Elizabeth no se atrevió a discutir con su madre; pero se quedó en el vestíbulo hasta que la vio desaparecer con Catherine, y entonces volvió al salón.

Los planes de la señora Bennet no se realizaron aquel día. Bingley era un modelo de gentileza, pero no el novio declarado de su hija. Su soltura y su alegría contribuyeron en gran parte a la animación de la reunión de la noche; aguantó toda la indiscreción y las impertinencias de la madre y escuchó todas sus necias advertencias con una paciencia y una serenidad que dejaron muy complacida a Jane.

Apenas necesitó que le invitaran para quedarse a cenar y, antes de que se fuera, la señora Bennet le hizo una nueva invitación para que viniese a la mañana siguiente a cazar con su marido.

Después de este día, Jane ya no dijo que Bingley le fuese indiferente. Las dos hermanas no hablaron una palabra acerca de él, pero Elizabeth se acostó con la feliz convicción de que todo se arreglaría pronto, si Darcy no volvía antes del tiempo indicado. Sin embargo, estaba seriamente convencida de que todo esto habría tenido igualmente lugar sin la ausencia de dicho caballero.
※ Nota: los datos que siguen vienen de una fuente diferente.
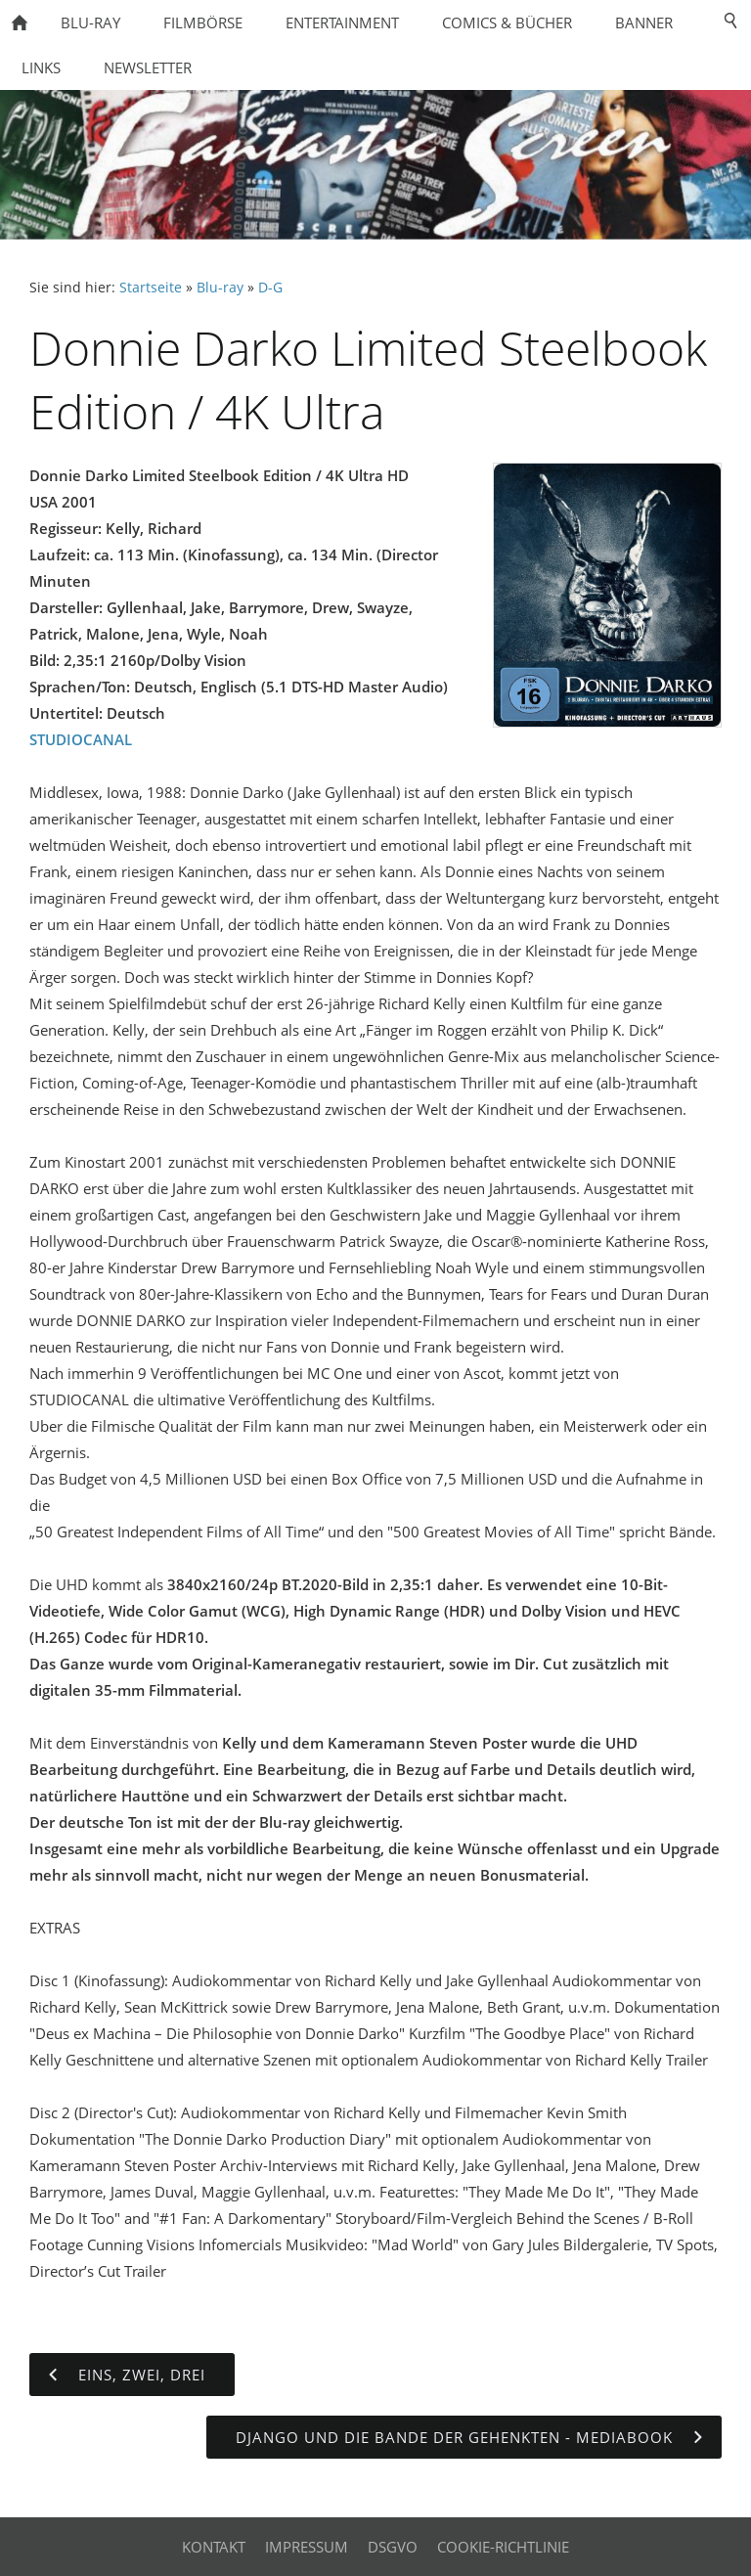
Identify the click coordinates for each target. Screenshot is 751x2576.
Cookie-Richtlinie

Bingley acudió puntualmente a la cita, y él y el señor Bennet pasaron juntos la mañana del modo convenido. El señor Bennet estuvo mucho más agradable de lo que su compañero esperaba. No había nada en Bingley de presunción o de tontería que el otro pudiese ridiculizar o disgustarle interiormente, por lo que estuvo con él más comunicativo y menos hosco de lo que solía. Naturalmente, Bingley regresó con el señor Bennet a la casa para comer, y por la tarde la señora Bennet volvió a maquinar para dejarle solo con su hija. Elizabeth tenía que escribir una carta, y fue con ese fin al saloncillo poco después del té, pues como los demás se habían sentado a jugar, su presencia ya no era necesaria para estorbar las tramas de su madre.